(Collected data)
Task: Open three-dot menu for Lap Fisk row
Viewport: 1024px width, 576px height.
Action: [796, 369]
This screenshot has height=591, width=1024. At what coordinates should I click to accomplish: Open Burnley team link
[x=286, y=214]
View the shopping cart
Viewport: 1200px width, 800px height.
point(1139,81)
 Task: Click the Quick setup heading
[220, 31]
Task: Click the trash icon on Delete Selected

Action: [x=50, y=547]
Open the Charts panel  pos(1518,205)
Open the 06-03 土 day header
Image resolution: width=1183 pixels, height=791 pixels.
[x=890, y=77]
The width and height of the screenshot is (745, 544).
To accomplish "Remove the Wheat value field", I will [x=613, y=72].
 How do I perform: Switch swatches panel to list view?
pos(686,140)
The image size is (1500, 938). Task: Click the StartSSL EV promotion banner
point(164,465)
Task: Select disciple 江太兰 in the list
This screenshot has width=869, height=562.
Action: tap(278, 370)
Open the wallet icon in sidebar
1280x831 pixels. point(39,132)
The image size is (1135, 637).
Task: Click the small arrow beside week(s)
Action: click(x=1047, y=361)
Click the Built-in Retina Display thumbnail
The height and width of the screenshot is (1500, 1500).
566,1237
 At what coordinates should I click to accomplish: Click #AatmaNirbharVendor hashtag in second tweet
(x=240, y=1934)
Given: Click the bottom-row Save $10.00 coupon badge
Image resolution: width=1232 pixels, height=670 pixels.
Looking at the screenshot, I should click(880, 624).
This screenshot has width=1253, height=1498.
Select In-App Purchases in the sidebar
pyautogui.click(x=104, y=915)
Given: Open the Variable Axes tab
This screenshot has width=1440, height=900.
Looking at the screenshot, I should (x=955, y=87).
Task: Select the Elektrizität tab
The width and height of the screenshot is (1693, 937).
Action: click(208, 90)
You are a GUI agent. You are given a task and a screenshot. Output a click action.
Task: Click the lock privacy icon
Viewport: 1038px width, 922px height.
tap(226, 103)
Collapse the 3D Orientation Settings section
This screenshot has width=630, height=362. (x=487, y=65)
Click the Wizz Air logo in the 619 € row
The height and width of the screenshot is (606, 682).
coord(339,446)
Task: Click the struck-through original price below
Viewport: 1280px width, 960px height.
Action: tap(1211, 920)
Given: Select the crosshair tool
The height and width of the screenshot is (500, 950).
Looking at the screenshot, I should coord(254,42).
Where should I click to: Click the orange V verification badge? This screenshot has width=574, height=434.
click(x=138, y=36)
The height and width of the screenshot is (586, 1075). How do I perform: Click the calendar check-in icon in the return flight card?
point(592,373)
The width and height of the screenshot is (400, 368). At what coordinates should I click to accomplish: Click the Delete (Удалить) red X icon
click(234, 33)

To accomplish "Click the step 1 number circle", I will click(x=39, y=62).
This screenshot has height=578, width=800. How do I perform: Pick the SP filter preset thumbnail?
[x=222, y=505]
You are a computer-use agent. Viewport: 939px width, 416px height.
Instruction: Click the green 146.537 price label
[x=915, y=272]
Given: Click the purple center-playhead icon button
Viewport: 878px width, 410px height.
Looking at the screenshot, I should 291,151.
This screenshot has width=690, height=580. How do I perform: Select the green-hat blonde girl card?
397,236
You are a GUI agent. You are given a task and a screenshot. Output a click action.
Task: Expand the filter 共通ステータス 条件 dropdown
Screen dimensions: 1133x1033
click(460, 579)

Exercise objective — All of the data needs to be printed once more, exactly.

Answer for the task —
Task: Open three-dot menu for Lap Fisk row
Viewport: 1024px width, 576px height.
Action: [796, 369]
This screenshot has height=591, width=1024. At what coordinates should I click to accomplish: Open Burnley team link
[x=286, y=214]
View the shopping cart
Viewport: 1200px width, 800px height.
point(1139,81)
 Task: Click the Quick setup heading
[220, 31]
Task: Click the trash icon on Delete Selected

Action: [x=50, y=547]
Open the Charts panel  pos(1518,205)
Open the 06-03 土 day header
Image resolution: width=1183 pixels, height=791 pixels.
[x=890, y=77]
The width and height of the screenshot is (745, 544).
To accomplish "Remove the Wheat value field", I will [x=613, y=72].
 How do I perform: Switch swatches panel to list view?
pos(686,140)
The image size is (1500, 938). Task: Click the StartSSL EV promotion banner
point(164,465)
Task: Select disciple 江太兰 in the list
This screenshot has width=869, height=562.
Action: tap(278, 370)
Open the wallet icon in sidebar
1280x831 pixels. point(39,132)
The image size is (1135, 637).
Task: Click the small arrow beside week(s)
Action: click(x=1047, y=361)
Click the Built-in Retina Display thumbnail
The height and width of the screenshot is (1500, 1500).
566,1237
 At what coordinates should I click to accomplish: Click #AatmaNirbharVendor hashtag in second tweet
(x=240, y=1934)
Given: Click the bottom-row Save $10.00 coupon badge
Image resolution: width=1232 pixels, height=670 pixels.
Looking at the screenshot, I should click(880, 624).
This screenshot has width=1253, height=1498.
Select In-App Purchases in the sidebar
pyautogui.click(x=104, y=915)
Given: Open the Variable Axes tab
This screenshot has width=1440, height=900.
Looking at the screenshot, I should (x=955, y=87).
Task: Select the Elektrizität tab
The width and height of the screenshot is (1693, 937).
Action: click(208, 90)
You are a GUI agent. You are given a task and a screenshot. Output a click action.
Task: Click the lock privacy icon
Viewport: 1038px width, 922px height.
tap(226, 103)
Collapse the 3D Orientation Settings section
This screenshot has width=630, height=362. (x=487, y=65)
Click the Wizz Air logo in the 619 € row
The height and width of the screenshot is (606, 682).
coord(339,446)
Task: Click the struck-through original price below
Viewport: 1280px width, 960px height.
Action: tap(1211, 920)
Given: Select the crosshair tool
The height and width of the screenshot is (500, 950).
Looking at the screenshot, I should coord(254,42).
Where should I click to: Click the orange V verification badge? This screenshot has width=574, height=434.
click(x=138, y=36)
The height and width of the screenshot is (586, 1075). How do I perform: Click the calendar check-in icon in the return flight card?
point(592,373)
The width and height of the screenshot is (400, 368). At what coordinates should I click to accomplish: Click the Delete (Удалить) red X icon
click(234, 33)

To accomplish "Click the step 1 number circle", I will click(x=39, y=62).
This screenshot has height=578, width=800. How do I perform: Pick the SP filter preset thumbnail?
[x=222, y=505]
You are a computer-use agent. Viewport: 939px width, 416px height.
Instruction: Click the green 146.537 price label
[x=915, y=272]
Given: Click the purple center-playhead icon button
Viewport: 878px width, 410px height.
Looking at the screenshot, I should 291,151.
This screenshot has width=690, height=580. How do I perform: Select the green-hat blonde girl card?
397,236
You are a GUI agent. You are given a task and a screenshot. Output a click action.
Task: Expand the filter 共通ステータス 条件 dropdown
Screen dimensions: 1133x1033
click(460, 579)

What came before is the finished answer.